My teacher used to do public demonstrations with such straight-blade swords back in the 1970s and early 1980s (before my most severe critics were even around to see such things).
My first books in the early 1980s were an introduction to the ninja tradition of Japan. I chose not to conflict with stereotype at that stage. Later, once the practice was established, I mentioned on page 22 of my 1988 book Ninja Vol 5; Lore of the Shinobi Warrior that the straight sword was a stereotype, and that indeed many ninja did not carry such a weapon.
My original ninjutsu teacher Masaaki Hatsumi had this to say on the subject:
“The shinobi-gatana was little more than a straight slab of heavy steel with a single ground edge; the tsuba was a hammered thick steel square barren of ornamentation, but it could also be used as a prying device or by leaning the sword against a wall or tree as a booster step for climbing; the saya was usually longer than the short blade.”
by Dr. Masaaki Hatsumi
Ninja Magazine – Winter 1987
Translated by Masaru Hirai
That’s what Scott found, and here’s a comment of his own:
“I thought this was interesting. I know some people try to say that because Mr. Hayes was a ghost writer translator on the book Ninja History and Tradition by Mr. Hatsumi, that some of the stuff about swords in the book is not correct. But this article was not translated by Mr. and Mrs. Hayes. I wonder what reason Mr. Hayes’ critics would come up with to explain away this one.”

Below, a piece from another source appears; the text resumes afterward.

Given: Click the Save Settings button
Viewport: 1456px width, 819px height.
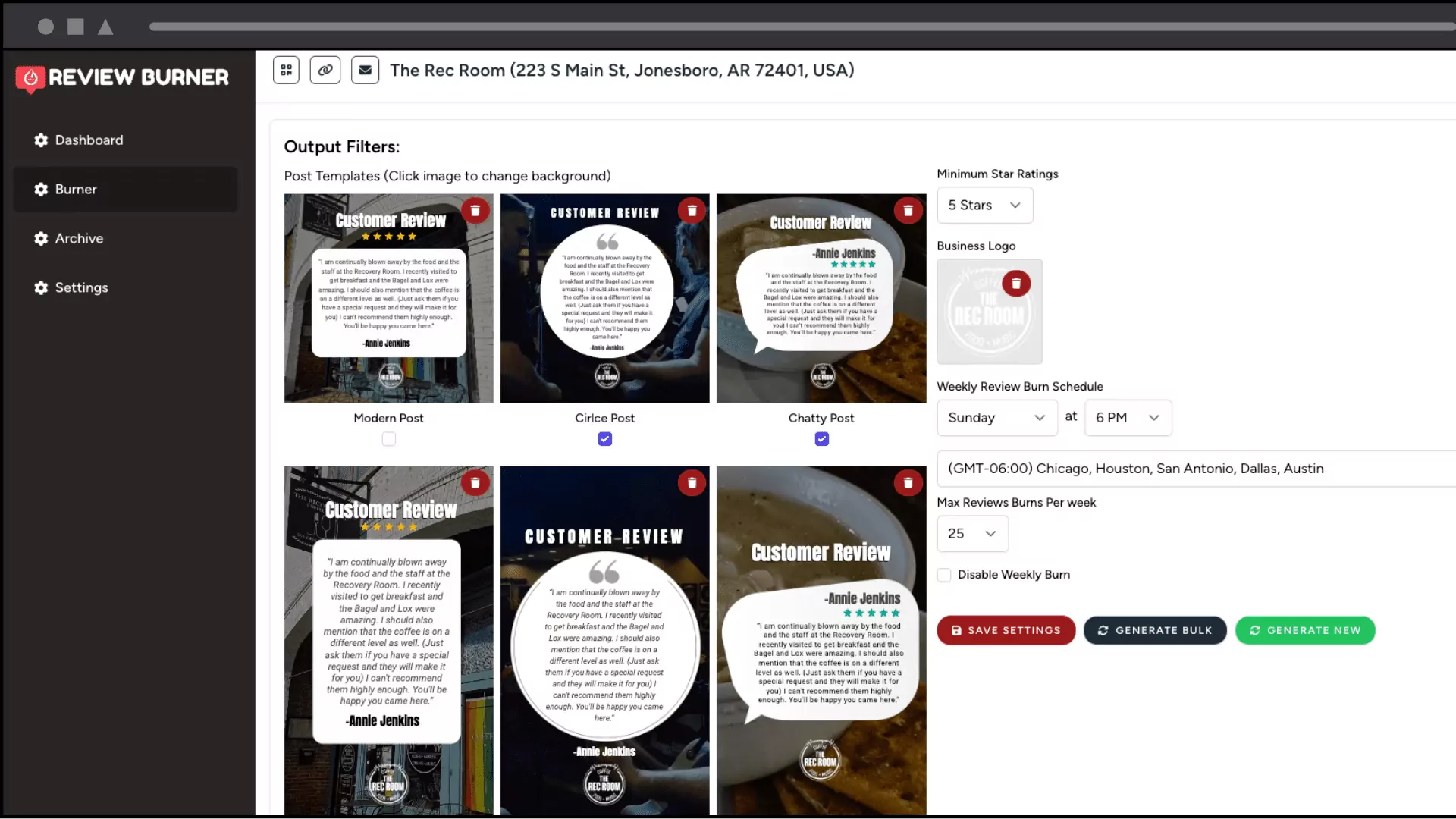Looking at the screenshot, I should tap(1006, 630).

A friend asked me why this was important enough to put on my web site. He was concerned that it made me look defensive arguing back against my inferiors. Why would a master need to justify what he teaches?
I post it because the “no straight blade ninja sword” argument makes me look wrong. If you just follow the foolishness on those critical internet sites, you could assume that others who know more than I do proved me wrong. And if I were wrong, I would expect my best students to be alarmed over what else I might be teaching wrong.
This kind of educational integrity has nothing to do with loyalty. It is intelligence. If I am wrong, I expect my students to be concerned. I expect to be held accountable for the veracity of what I teach. I would certainly be the first to hold my own teacher to the same standards.
But I am not wrong, and my teacher quoted above is not wrong, and you need to be very confident in that.
You are therefore right to take strong faith in what you study in our SKH Quest Center dojos.